Work required. List every line of the material below that contains the word "height".

Supplied material.
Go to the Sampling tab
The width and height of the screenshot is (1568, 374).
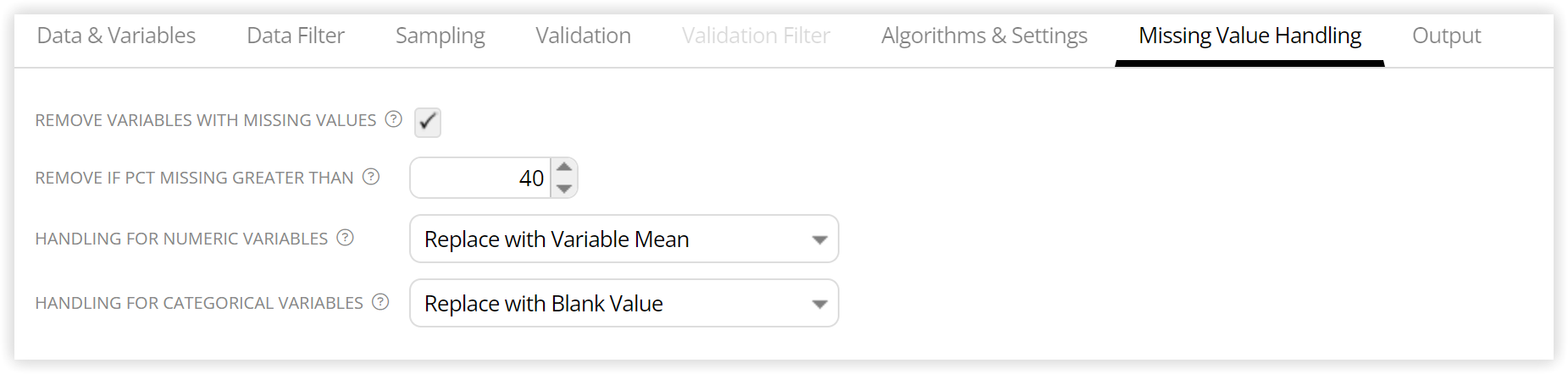440,36
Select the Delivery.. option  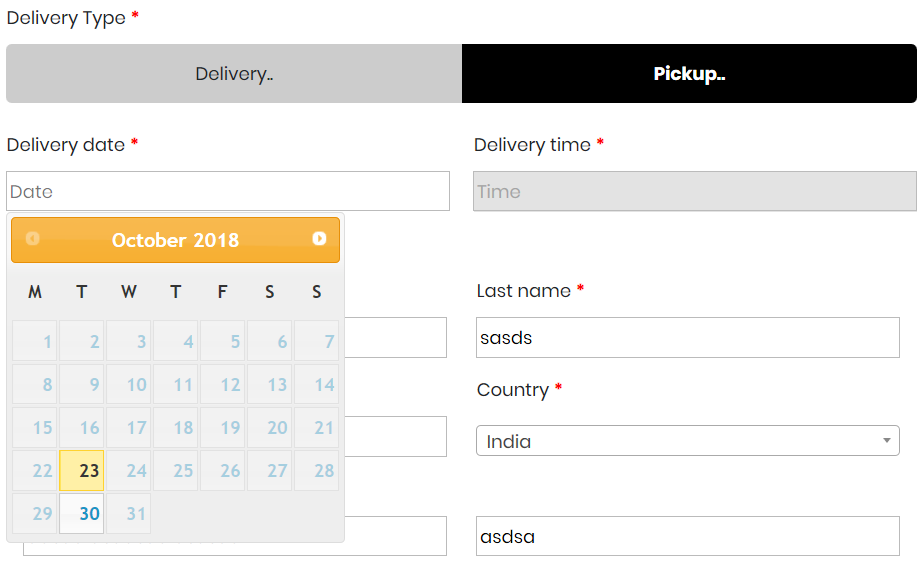[234, 74]
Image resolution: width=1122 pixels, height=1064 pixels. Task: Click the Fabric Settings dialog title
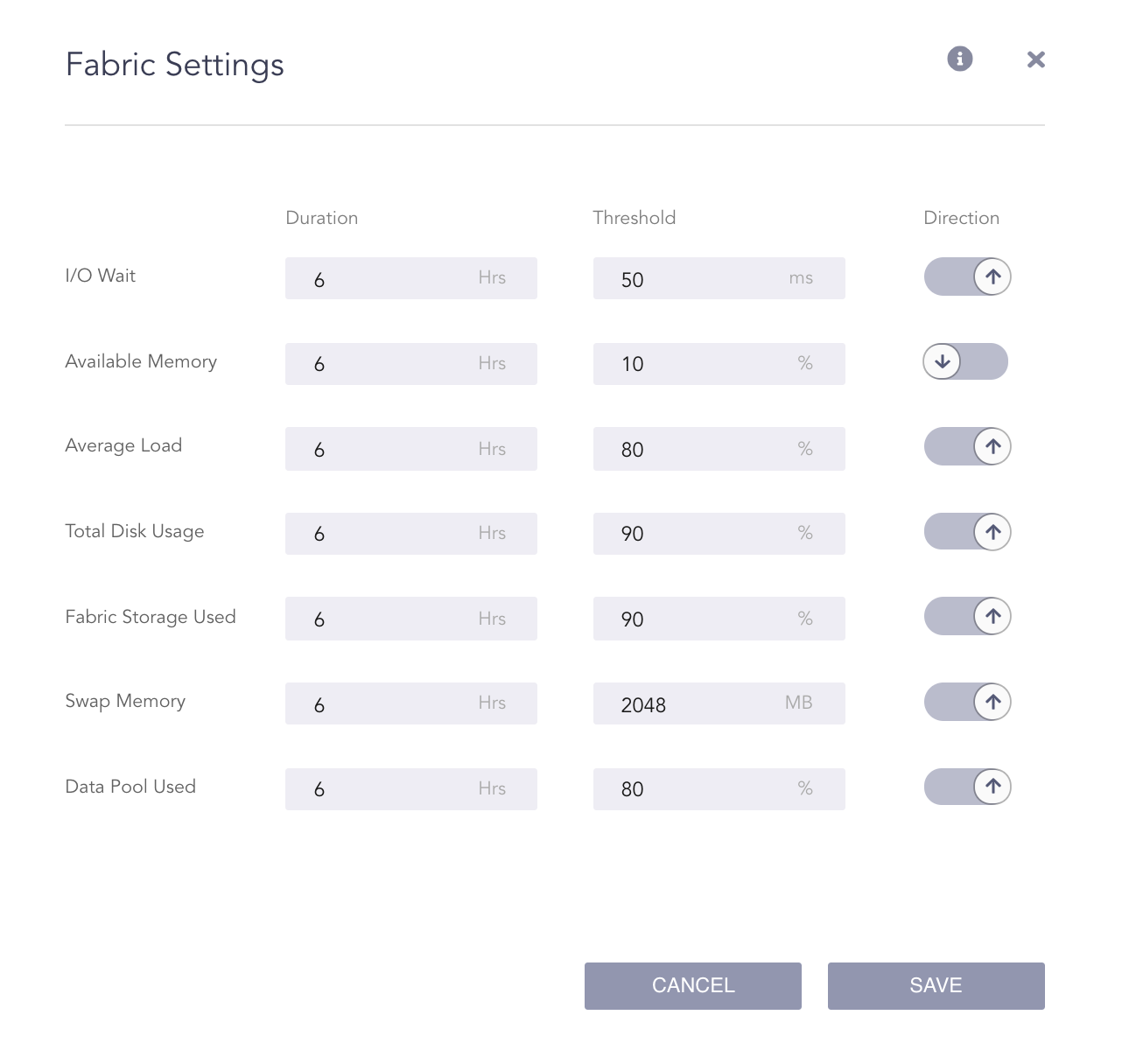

Answer below.
The width and height of the screenshot is (1568, 374).
Image resolution: width=1122 pixels, height=1064 pixels. Task: Click the Fabric Settings dialog title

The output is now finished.